# [What needs to be done]
From the records below, copy out exactly the lines from the one containing "Given: Click the plus" to the one containing "Task: Apply italic formatting", both included. Add nothing else.

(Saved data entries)
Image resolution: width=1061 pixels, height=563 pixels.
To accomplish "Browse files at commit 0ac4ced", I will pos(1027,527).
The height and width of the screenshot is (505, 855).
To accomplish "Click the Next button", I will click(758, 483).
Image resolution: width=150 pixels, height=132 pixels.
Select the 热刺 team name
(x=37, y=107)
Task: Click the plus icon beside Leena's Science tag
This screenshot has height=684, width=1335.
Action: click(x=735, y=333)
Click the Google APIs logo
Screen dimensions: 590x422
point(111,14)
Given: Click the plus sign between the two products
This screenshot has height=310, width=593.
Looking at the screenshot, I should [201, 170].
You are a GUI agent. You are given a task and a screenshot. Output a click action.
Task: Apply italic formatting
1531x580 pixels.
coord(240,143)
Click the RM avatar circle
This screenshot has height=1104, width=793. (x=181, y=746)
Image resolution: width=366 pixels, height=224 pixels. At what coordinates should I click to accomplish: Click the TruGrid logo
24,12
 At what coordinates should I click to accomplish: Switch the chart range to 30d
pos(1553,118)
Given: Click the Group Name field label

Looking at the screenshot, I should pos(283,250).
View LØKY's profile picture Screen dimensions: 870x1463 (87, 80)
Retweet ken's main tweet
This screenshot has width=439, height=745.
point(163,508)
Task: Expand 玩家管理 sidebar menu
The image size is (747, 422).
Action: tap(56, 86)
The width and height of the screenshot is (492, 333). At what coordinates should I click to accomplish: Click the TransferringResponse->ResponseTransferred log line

# [Solution for this task]
Given: Click the plus sign between the two products
This screenshot has height=310, width=593.
Looking at the screenshot, I should [201, 170].
You are a GUI agent. You are given a task and a screenshot. Output a click action.
Task: Apply italic formatting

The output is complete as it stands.